Final answer:
The conditions under which H₂O can exist include liquid water and water vapor at 25 °C with a 0.03 atm pressure, or as a supercritical fluid. Other experiments involve transforming water to gas and back to liquid for mass measurement, along with an example of gas distribution in a vacuum.
Step-by-step explanation:
The question relates to the phase of water (H₂O) under different conditions. When we have a sealed container of water at 25 °C and remove the air, we allow the water to establish a vaporization-condensation equilibrium, resulting in a mixture of liquid water and water vapor at a pressure of 0.03 atm. At this state, we can see a clear boundary between the dense liquid and the less dense gas.
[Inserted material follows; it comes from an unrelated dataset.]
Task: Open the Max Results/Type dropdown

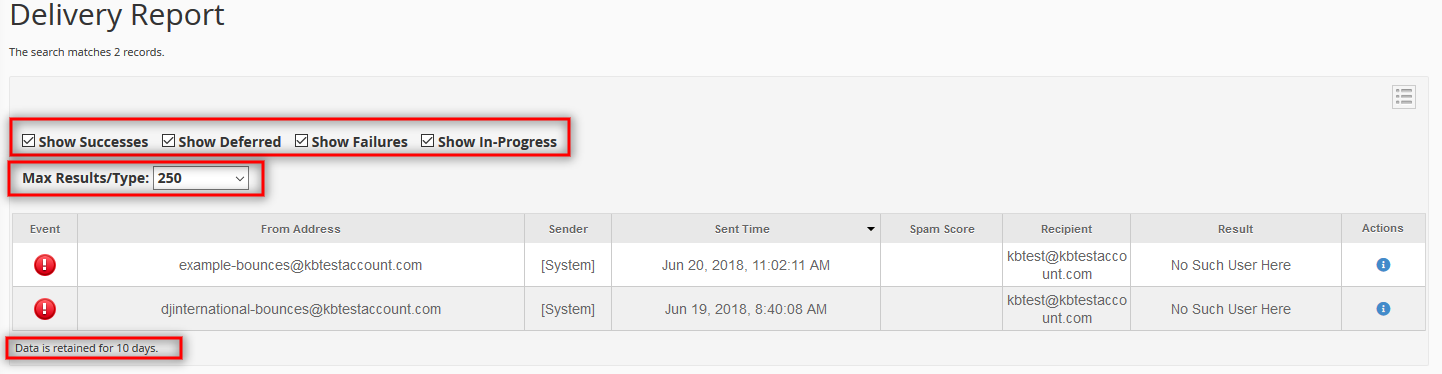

However, if we increase the temperature and pressure beyond the critical point of water, we get a supercritical fluid where this distinction disappears.
Another experiment involves heating a flask to turn liquid water to gas and then removing the flask from heat as the last bit of liquid converts to gas, leaving a flask filled with gaseous water. A third condition is sealing the flask and allowing the gas to condense back to liquid for weighing, which permits the determination of the sample's mass.
The question also mentions scenarios like a second flask containing a vacuum, where upon opening a valve between it and a flask of gas, the gas will spread evenly between the two flasks. An experiment proposed suggests getting three buckets of water: room temperature, very hot, and very cold (with ice), which deals with the sensory experience of water at different temperatures but does not seem directly related to the scientific behavior of water's phases under varying conditions.